Un question time del consigliere regionale Marco Mastacchi (Rete Civica) riporta all’attenzione dell’Assemblea legislativa il tema del Passante di Bologna e, più in generale, la paralisi delle principali infrastrutture regionali. Al centro dell’intervento, la frammentazione della pianificazione e la mancanza di una visione unitaria sugli interventi previsti dal Piano Regionale Integrato dei Trasporti (PRIT), dal Passante alla Cispadana, fino al quadruplicamento ferroviario.
Mastacchi ha chiesto alla Giunta quale sia lo stato di avanzamento aggiornato del progetto del Passante di Mezzo di Bologna, con particolare riferimento al cronoprogramma, ai costi complessivi e alle criticità ancora aperte, oltre a un aggiornamento sul quadro di attuazione del PRIT.
Per chi attraversa quotidianamente l’Emilia-Romagna, il nodo bolognese rappresenta da anni uno dei principali punti critici della mobilità regionale. Dopo oltre vent’anni di dibattiti, opere considerate strategiche come il Passante di Mezzo restano infatti sospese in una situazione di incertezza che, secondo Mastacchi, evidenzia l’obsolescenza di modelli di mobilità concepiti decenni fa e oggi sempre meno adeguati alle trasformazioni economiche e territoriali.
A pesare è anche il quadro economico. L’aumento dei costi delle materie prime ha fatto lievitare la stima complessiva dell’opera fino a circa 3,5 miliardi di euro, mettendo in discussione gli accordi originari con i concessionari. Secondo il consigliere, il problema non riguarda soltanto la sostenibilità finanziaria, ma anche l’efficacia strategica di un investimento così rilevante su un’infrastruttura progettata oltre vent’anni fa.
Nel corso del dibattito è stato affrontato anche il tema del quadruplicamento ferroviario. Mastacchi ha richiamato recenti audizioni in Commissione Trasporti, sostenendo che la scelta di privilegiare l’“Alta Capacità” per il traffico merci, anziché l’“Alta Velocità” orientata ai passeggeri, rischi di produrre infrastrutture sovradimensionate rispetto alla domanda reale. A suo giudizio, l’esperienza della dorsale Torino-Milano-Napoli-Salerno dimostrerebbe come il traffico merci sulle linee AV sia rimasto marginale negli ultimi venticinque anni, rendendo discutibile l’investimento aggiuntivo richiesto dall’Alta Capacità.

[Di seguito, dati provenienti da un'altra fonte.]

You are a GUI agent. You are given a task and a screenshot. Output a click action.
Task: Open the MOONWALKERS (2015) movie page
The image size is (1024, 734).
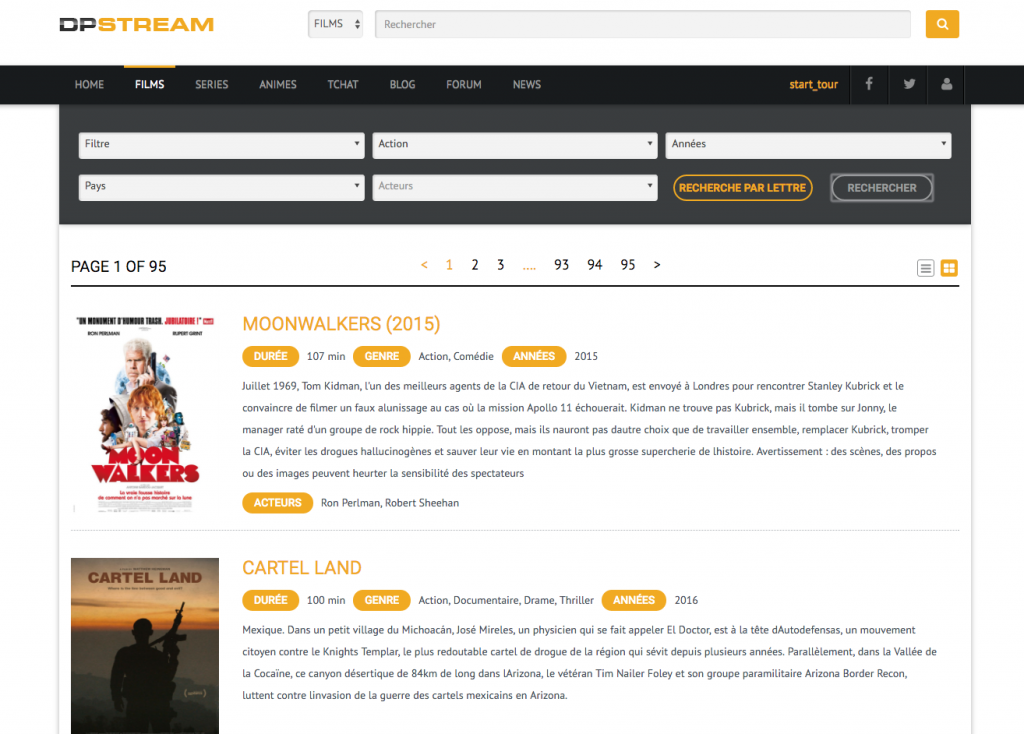[x=341, y=325]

Altro nodo evidenziato è quello della Cispadana. Lo stallo legato alla concessione dell’A22 e alle valutazioni della Corte di Giustizia Europea avrebbe trasformato i ritardi in un elemento strutturale, bloccando un’opera attesa da anni dai territori interessati. Secondo Mastacchi, il combinarsi di contenziosi, divisioni sul modello infrastrutturale e programmazione frammentata rischia di generare una dispersione di risorse pubbliche e una moltiplicazione degli sprechi.

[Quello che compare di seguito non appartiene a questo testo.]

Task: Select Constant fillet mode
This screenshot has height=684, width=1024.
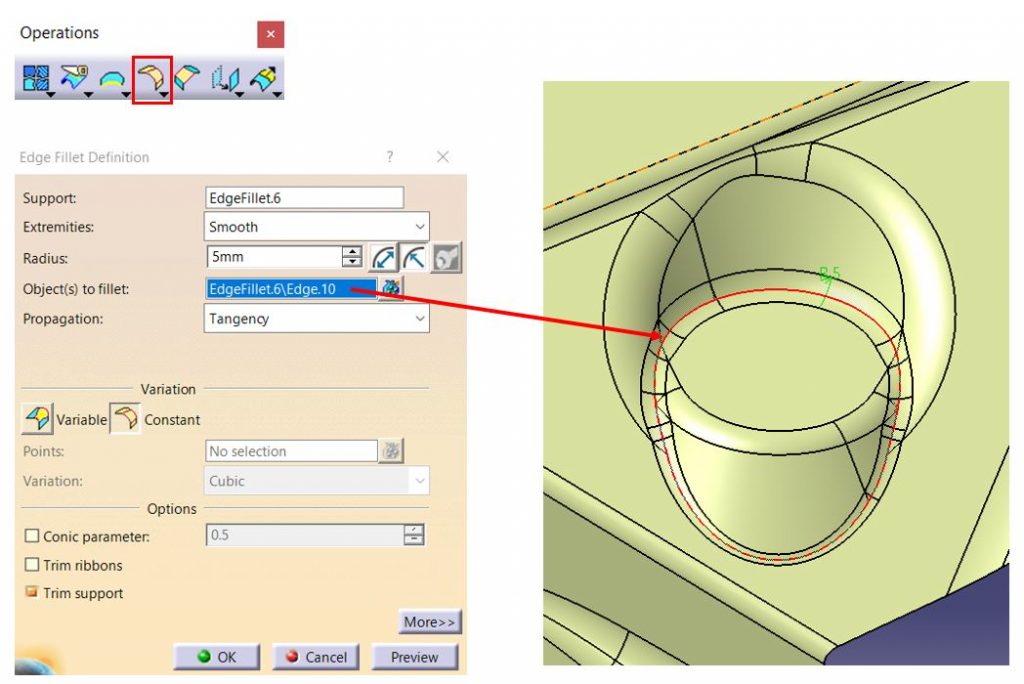Action: click(124, 419)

Nel suo intervento, il consigliere ha criticato la logica della progettazione “per lotti”, sostenendo che l’assenza di una copertura economica integrale lungo tutto il ciclo di vita delle opere produca inevitabilmente inefficienze operative e interventi incompleti. Da qui la richiesta di una revisione profonda del PRIT, alla luce delle mutate condizioni economiche, dei nuovi costi energetici e delle trasformazioni nelle esigenze di mobilità.
L’assessora regionale Irene Priolo ha ricordato come le opere in questione rientrino prevalentemente nelle competenze del Governo nazionale, sottolineando tuttavia la disponibilità della Regione a collaborare per favorirne la realizzazione. Priolo ha inoltre ribadito la necessità di aggiornare il PRIT con una visione strategica al 2040, individuando priorità infrastrutturali e una programmazione per stralci funzionali coerente con le risorse disponibili nel Contratto di Programma.
In replica, Mastacchi ha ricordato che il Passante venne presentato già nel 2018 dall’allora presidente del Consiglio Matteo Renzi come un’opera destinata a essere completata in tempi brevi, ma successivamente rallentata da un complesso iter amministrativo. Secondo il consigliere, i ritardi sarebbero stati aggravati anche da una revisione progettuale promossa dall’allora amministrazione comunale di Bologna, che avrebbe trasformato l’intervento in un’opera più ambiziosa e costosa.
Mastacchi ha infine sottolineato che interventi storici come la Variante di Valico, disciplinata dalla Convenzione del 1990, non possono essere ulteriormente rinviati o ricondotti a nuovi Piani Economico-Finanziari, trattandosi di opere già finanziate. Da qui la richiesta conclusiva di procedere con continuità e determinazione, nel rispetto degli impegni assunti e con una programmazione infrastrutturale finalmente organica e coerente.